Security as Code: Writing security requirements in Gherkin
An easy DevSecOps methodology to inject security requirements inside an application's repository.
Can a single file kickstart your DevSecOps loop? Putting the Sec in the DevOps is no easy task, especially in less structured projects. But application security has to be done, so we have to get creative about how to fit security practices inside the development process.
The following is an easy DevSecOps methodology to inject security requirements inside an application's repository in the form of a security.feature
file, written in the Gherkin language. This way you can:
- update and version control SRs during development
- check if SRs are met during CI/CD or visually during code reviews.
A good framework to write security requirements to be consumed during development and/or testing is OWASP Application Security Verification Standard (ASVS).
This methodology also helps developers to keep a good posture according to the OWASP Software Assurance Maturity Model (SAMM), in particular with the Security Requirements and Requirements-driven Testing bits.
It's simple enough
Feature: Security Requirements
# ASVS 2.1.1
Rule: Verify that user set passwords are at least 12 characters in length.
@Met
Scenario: A user is registering
Given the main registration form
When a user fills the password field
Then the validator should allow a minumum lenght of 12
@Unmet
Scenario: An administrator is creating a new guest user account
Given the "New Guest User" form
When a user fills the temporary password field
Then the validator should allow a minumum lenght of 12
The methodology is straightforward:
- Write requirements as
Rules
(refering to ASVS as comments when possible) - Provide at least an
Example
orScenario
for each requirement - Tag Scenarios or the whole Rule with its current implementation status (e.g. Met, Unmet, UnderDevelopment) .

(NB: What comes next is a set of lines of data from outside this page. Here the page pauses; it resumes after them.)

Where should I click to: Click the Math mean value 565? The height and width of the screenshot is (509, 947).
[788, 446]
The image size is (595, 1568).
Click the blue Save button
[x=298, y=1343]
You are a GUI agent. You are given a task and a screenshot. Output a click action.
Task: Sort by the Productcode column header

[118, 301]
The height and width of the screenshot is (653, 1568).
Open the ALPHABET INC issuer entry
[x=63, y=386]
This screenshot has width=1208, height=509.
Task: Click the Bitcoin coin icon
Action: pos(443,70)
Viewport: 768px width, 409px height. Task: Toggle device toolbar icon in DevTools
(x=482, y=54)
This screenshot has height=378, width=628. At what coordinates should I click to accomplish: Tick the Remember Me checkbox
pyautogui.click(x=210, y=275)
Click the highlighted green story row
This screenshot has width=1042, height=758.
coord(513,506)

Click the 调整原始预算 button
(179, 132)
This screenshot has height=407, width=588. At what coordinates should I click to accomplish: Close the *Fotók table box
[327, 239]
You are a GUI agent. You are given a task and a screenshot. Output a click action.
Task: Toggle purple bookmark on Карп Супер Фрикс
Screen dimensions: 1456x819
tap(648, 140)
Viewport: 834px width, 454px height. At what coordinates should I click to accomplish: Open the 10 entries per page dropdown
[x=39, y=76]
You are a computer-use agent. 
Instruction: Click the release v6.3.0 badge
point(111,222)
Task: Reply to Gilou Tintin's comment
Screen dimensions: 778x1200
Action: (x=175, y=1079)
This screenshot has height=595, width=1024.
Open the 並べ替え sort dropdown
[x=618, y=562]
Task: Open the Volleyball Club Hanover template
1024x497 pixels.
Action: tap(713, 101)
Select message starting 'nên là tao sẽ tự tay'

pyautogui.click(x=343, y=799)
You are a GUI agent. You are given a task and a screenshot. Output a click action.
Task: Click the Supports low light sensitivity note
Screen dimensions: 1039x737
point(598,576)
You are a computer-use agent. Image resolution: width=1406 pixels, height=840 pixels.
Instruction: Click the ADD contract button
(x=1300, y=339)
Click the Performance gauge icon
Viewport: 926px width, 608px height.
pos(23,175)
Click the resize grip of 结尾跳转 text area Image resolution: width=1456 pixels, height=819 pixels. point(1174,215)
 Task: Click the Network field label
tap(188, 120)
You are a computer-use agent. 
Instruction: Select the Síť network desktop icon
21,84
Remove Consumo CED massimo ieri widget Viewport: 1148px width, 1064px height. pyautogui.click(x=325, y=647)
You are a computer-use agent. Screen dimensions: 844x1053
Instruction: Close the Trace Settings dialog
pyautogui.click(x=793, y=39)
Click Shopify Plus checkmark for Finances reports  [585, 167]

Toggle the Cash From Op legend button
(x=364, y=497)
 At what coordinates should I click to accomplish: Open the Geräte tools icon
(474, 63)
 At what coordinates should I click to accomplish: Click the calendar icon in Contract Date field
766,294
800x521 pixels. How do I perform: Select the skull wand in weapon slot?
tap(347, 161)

It is easier to use a single file with multiple Rules or Scenarios, but you can write multiple files with one Feature each as well (i.e. for different software components). Making use of the whole Gherkin syntax allows us to reproduce even complex applications behaviors.
Redact the security.feature file during design and then update it at each iteration and/or during code review and tests. The methodology is flexible enough to fit every software security maturity level or team composition.
Checking SRs status in CI/CD
A simple script involving the gherkin parser can read the feature file and list tags for each Scenario or even calculate the percentage of met SR compared to the total.
A one-liner to show tags in a simple feature file like the one above is the following, using jq:
gherkin security.feature --no-pickles --no-source | jq '.document.feature.children[] | .name,.tags[].name'
A note about Rule
: gherkin-parser has issues recognising the keyword, since it has been introduced in v6. It is the most correct way to represent a SR, but if you plan to build a pipeline with a parser just comment it out.
Obviously if you already use Cucumber you can wire security.feature as a dummy test in your existing testing suite.